Hi,

Using google I found

this book. I guess this is the one you're refering to?

One thing is for sure: the starting equity must be given, otherwise it makes no sense. That makes me think the author did probably not get this table himself, indeed.

I did a few tests and it seems that it should be between $15 and $20, but (oddly enough) the values in the matrix don't match exactly or even very closely for any initial account.

Anyway, here's what the table should mean: (for instance, for the value "2:1, 60%", and assuming the initial equity is $20)

Starting with an initial $20, we perform 100 trades successively, each of which can be a winner (with probability 60%), meaning that we win $2, or a loss (with probability 40%), meaning that we lose $1. During the sequence of trades, our account fluctuates, it may even become negative. The table tell that, with probability 14%, at some time we will have less than $10 in our account.

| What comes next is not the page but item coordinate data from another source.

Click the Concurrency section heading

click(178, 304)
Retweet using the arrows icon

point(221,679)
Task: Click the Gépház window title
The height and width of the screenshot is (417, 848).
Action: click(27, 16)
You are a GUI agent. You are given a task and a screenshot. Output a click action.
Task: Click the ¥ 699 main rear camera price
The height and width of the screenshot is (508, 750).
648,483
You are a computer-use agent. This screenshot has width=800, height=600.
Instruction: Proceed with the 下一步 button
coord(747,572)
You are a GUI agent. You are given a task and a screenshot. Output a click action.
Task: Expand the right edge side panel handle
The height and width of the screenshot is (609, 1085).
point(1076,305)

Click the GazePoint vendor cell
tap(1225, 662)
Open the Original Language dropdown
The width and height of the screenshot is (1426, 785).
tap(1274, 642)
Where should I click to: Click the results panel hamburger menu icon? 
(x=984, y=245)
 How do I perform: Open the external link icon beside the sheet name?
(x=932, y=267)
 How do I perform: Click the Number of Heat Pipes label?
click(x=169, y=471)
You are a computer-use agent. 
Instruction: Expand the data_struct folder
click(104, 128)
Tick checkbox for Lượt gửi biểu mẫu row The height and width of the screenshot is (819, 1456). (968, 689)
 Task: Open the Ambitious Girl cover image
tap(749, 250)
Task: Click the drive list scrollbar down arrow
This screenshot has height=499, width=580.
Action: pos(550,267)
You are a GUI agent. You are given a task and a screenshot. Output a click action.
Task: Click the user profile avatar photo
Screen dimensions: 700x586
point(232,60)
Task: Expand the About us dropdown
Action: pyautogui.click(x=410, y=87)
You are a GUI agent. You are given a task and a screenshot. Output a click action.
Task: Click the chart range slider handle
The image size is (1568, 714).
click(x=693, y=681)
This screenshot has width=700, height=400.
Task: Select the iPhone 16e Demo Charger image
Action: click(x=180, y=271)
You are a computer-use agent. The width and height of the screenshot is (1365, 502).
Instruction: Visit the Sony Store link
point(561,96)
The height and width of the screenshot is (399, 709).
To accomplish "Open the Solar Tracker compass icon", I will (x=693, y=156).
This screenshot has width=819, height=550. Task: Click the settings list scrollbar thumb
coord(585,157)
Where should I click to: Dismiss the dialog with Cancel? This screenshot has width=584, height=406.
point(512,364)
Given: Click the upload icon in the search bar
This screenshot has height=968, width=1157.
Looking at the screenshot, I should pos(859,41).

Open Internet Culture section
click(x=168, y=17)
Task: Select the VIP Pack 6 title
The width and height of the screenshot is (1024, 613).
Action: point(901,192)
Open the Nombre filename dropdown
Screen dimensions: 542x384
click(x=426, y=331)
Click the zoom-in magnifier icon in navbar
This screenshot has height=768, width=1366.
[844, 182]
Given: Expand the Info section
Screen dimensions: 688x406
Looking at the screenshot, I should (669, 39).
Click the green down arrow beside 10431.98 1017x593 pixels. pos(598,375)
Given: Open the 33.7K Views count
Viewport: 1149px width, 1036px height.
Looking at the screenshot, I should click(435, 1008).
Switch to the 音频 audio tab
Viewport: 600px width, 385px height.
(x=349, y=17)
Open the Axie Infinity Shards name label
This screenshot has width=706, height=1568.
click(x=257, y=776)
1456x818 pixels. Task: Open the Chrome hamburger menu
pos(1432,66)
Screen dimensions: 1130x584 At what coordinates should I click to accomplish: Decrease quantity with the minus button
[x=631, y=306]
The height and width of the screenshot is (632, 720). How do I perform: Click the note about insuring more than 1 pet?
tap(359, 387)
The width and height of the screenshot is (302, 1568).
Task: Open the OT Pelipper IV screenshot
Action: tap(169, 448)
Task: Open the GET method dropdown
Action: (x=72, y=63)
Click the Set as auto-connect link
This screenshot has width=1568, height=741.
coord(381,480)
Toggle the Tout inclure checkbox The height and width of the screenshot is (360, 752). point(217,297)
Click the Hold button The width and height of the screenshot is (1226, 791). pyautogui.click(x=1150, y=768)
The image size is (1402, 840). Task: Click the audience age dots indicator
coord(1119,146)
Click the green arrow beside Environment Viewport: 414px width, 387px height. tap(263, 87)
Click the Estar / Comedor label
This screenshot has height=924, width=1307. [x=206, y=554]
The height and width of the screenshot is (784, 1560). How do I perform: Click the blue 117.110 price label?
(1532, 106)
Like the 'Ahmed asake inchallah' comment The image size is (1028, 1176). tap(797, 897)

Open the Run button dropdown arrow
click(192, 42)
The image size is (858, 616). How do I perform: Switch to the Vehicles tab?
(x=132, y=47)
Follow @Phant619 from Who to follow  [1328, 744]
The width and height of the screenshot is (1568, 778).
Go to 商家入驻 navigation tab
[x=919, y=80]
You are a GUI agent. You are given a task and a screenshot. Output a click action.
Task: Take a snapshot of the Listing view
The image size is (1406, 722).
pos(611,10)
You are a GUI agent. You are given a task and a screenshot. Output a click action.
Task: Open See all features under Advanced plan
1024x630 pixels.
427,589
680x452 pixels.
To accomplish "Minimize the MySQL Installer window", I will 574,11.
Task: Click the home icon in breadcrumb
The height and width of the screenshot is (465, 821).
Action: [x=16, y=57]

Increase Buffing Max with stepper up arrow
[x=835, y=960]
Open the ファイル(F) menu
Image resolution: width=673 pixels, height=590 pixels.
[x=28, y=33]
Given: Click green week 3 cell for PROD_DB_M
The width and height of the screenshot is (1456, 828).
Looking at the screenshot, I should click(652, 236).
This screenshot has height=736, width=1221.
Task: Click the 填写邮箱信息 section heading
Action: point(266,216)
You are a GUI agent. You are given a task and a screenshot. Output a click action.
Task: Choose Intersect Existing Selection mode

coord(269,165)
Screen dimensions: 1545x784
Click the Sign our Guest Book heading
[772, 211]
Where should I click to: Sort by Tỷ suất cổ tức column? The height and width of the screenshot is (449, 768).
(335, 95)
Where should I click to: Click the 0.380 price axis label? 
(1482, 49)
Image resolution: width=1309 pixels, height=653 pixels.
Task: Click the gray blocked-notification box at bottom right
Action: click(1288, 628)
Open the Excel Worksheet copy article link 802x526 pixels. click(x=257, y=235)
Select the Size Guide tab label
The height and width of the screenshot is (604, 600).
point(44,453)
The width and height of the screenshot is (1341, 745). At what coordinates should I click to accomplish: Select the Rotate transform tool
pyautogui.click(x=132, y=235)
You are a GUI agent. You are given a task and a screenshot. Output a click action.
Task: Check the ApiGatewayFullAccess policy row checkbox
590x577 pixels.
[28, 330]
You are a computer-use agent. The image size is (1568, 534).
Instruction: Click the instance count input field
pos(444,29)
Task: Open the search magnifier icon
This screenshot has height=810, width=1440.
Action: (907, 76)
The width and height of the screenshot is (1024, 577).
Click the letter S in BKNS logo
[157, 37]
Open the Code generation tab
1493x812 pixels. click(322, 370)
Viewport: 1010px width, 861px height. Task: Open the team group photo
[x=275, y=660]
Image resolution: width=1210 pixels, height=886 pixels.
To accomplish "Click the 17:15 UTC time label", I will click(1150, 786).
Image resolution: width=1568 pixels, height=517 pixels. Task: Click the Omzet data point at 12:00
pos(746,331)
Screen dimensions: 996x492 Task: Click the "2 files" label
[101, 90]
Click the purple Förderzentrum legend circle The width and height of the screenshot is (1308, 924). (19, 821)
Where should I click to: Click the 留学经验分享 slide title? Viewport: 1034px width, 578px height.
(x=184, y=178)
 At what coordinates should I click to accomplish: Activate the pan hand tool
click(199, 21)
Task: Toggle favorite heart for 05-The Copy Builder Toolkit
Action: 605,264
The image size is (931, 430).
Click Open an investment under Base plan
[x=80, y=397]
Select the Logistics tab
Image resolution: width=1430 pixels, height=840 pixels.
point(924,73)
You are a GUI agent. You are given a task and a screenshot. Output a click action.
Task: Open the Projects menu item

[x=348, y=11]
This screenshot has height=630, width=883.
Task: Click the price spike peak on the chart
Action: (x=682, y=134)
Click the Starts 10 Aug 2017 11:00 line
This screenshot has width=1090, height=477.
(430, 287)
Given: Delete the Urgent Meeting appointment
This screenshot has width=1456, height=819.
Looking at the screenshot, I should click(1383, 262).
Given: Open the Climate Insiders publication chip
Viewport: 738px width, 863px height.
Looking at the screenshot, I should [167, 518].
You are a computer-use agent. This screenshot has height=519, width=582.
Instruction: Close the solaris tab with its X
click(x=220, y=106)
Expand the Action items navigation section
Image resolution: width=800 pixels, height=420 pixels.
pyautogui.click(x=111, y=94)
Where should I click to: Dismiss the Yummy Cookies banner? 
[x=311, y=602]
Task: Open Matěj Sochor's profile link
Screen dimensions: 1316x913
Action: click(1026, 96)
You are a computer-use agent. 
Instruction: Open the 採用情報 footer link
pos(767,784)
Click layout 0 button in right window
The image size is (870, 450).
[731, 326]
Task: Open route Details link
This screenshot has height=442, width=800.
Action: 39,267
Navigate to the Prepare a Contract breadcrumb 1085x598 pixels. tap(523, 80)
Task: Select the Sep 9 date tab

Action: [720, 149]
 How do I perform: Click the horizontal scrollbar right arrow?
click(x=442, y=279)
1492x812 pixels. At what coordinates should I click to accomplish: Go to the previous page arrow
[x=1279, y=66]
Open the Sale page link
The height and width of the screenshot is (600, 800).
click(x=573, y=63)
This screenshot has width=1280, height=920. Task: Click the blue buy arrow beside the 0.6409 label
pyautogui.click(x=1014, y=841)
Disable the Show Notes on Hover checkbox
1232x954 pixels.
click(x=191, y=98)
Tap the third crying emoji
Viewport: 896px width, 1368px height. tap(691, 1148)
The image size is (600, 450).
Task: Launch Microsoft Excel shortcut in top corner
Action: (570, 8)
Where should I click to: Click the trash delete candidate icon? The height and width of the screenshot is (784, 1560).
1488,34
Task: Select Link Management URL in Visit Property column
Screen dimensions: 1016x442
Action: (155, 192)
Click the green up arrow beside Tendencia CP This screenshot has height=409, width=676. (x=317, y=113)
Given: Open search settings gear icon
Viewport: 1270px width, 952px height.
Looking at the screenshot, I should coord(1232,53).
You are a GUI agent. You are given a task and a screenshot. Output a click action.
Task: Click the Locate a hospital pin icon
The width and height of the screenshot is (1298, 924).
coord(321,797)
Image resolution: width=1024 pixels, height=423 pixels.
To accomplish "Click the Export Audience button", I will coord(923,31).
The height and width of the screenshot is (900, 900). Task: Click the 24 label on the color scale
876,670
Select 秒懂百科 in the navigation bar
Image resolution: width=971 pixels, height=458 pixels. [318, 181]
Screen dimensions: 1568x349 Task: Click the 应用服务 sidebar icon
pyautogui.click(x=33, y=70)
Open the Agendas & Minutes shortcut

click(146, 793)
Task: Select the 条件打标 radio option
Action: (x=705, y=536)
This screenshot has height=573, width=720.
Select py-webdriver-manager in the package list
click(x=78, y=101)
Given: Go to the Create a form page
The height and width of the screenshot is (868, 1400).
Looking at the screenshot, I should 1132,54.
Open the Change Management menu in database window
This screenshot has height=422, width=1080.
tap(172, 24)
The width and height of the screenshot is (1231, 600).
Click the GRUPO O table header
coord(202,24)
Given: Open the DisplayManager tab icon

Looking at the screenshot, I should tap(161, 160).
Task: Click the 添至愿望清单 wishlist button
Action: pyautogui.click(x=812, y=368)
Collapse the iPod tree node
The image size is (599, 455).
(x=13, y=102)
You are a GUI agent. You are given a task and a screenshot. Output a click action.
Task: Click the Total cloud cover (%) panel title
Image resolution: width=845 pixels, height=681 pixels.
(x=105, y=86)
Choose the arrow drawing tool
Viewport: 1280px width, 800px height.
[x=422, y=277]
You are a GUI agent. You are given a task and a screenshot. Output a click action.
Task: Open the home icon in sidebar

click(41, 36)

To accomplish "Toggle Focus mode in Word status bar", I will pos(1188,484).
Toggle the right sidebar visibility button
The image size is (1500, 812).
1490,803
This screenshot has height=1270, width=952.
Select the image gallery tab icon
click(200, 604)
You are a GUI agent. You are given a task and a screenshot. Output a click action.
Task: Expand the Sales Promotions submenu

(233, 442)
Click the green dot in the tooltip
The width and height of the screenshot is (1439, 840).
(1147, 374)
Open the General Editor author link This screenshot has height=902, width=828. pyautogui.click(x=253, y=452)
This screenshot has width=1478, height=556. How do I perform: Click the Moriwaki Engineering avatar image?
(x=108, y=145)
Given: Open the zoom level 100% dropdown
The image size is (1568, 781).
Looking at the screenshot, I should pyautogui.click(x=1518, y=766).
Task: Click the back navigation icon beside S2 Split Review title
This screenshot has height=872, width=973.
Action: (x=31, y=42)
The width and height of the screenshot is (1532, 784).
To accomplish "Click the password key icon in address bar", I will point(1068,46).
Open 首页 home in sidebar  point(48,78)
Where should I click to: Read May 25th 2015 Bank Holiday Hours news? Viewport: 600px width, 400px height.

If instead you start with $50, you would have to redo the whole table.

I don't think there's a formula for the values of the table. They were certainly obtained by doing computer simulations. The idea is the following: you make a program that performs lots (thousands) of random sequences of 100 trades (each of which is a win with some given probability, like 60%), and you make it compute the proportion of sequences where ruin happens (i.e. at some time between 1 and 100, the equality goes below 50% of the initial value).

I don't know if such simulations can be done with Excel. I did it with Scilab (a free program for numeric computations), but you could use any programming langage (or a programmable calculator).